Şövalye uyanmış bile! İyi geçmiş! İyiymiş!!!

diye anons eder etmez ellerim ve ayaklarım karıncalandı. Bir sandalyeye attım kendimi. Ağlamaya başladım. Bir sinir boşalması şeklinde hem güldüm hem ağladım. Anne Şövalye ve Düella’yla ağlaya ağlaya kucaklaştık.

Sonra ailecek yoğun bakım katına çıktık. Yirmi saniye kadar ameliyattan yoğun bakıma getirilen Şövalye’yi kapıdan seyrettik. Uyanıktı. Kafasında fileler ve sargılar vardı. Yüzü de şişti ama iyiydi.

Doktoru sadece bir kişinin iki dakika yanına girebileceğini söylediğinde Anne Şövalye ile göz göze geldik. Oğul vs koca. Can vs canan. Kaynana-gelin çekişmesinin en can alıcı noktasındaydık. Kapıdan da olsa görmüştüm, Şövalye’yi. İyiydi ya, iyi olduğunu bilmek bana yeterdi. Siz girin dememe kalmadan ‘eşi girsin’ dedi kaynanam. Kıyamam. Annem olsa çoktaan kimseye sormadan, kimseyle bakışmadan dalmıştı bile odaya. Hemen yeşilleri takıp, hijyenik jeller sürünüp sıra sıra perdelerle çevrilmiş salonun sonunda yatan Şövalye’nin yanına gittim.

Şövalye beyaz ince boruların geçtiği termal bir örtünün altında her tarafı bağlanmış ve her tarafına iğnelere takılarak yatmıştı. Uykuluydu. "Çok iyi görünüyorsun. Geçmiş olsun. Ağrın var mı çok?” diye sordum. Yarı baygın durumdaki Şövalye soruma cevaben saçlarının yerinde olup olmadığını sordu.

Biz aşağıda öldük öldük dirildik. Yemişim saçlarını. Yani narkozdan ayılırken bunları diyorsa bunları düşünerek gitti kesin ameliyata. Sanki lepiska saçları vardı da gitti diye endişe edicez. Adama da kızılmaz ki şu ortamda.
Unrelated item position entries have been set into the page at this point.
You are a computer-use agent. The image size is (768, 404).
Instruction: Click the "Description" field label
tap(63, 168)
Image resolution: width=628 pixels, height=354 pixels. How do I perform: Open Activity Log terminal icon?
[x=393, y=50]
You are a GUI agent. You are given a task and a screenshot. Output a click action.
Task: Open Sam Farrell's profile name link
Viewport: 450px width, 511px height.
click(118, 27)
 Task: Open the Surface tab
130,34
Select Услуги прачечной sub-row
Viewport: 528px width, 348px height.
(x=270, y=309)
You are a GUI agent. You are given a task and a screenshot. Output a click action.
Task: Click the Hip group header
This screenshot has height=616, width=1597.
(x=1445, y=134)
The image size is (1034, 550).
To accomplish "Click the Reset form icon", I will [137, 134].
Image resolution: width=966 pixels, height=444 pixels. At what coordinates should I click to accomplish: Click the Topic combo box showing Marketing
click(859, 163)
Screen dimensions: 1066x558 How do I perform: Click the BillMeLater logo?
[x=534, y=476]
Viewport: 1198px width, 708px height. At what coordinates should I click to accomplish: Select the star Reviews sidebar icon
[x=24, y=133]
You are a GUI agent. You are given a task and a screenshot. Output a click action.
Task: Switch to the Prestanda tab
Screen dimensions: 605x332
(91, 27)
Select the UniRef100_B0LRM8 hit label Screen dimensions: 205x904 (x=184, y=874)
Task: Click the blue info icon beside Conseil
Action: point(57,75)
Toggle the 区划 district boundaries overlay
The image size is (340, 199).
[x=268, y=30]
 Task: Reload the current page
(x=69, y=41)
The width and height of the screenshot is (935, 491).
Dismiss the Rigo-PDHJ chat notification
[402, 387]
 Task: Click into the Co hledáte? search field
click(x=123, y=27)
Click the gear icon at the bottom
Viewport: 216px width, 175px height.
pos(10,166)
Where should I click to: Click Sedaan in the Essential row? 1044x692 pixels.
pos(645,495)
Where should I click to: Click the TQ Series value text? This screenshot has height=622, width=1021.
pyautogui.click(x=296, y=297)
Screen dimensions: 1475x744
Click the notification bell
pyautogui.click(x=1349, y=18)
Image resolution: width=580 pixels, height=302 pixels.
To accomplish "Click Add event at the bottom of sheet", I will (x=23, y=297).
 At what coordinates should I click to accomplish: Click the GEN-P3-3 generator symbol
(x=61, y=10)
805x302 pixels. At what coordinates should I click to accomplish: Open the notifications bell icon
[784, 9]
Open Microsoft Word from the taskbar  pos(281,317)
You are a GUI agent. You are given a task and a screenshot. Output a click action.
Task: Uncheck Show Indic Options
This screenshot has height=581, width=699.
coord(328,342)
Töbe töbe.

-Duruyor tatlım. Hatta neredeyse hiç traş etmemişler.
-Saat kaç?
-Dört.
-Temizlemişler mi?
-Evet, bir şey kalmamış. İyi huyluya benziyormuş zaten tahmin ettikleri gibi.
-Sen iyi misin?
-Ben çok iyiyim. Sen de iyi ol.

Bir yandan hafıza yerinde mi diye ufaktan yoklamak istedim.

-Çok mu seviyorum?
-Ben?
-Hayır, ben.

-Şapti miymiş?
-Sen?
-Hayır, sen.

Tamam. Günlük tekerlemelerimizi hatırlıyor, oyunu aynen oynuyor. İyi bari.
Şu meşhur unutkanlığı da belki böylece düzelmişti ama onu test edecek ortam yoktu. İki dakika ziyaret sürem çabucak doldu.

1 yorum:

Adsız dedi ki...

Gozyasartici bi yazi olmus. Senden yazar olur kizim, hadi bakiyim basla kitap olayina!
Tekrar tekrar gecmis olsun bu arada.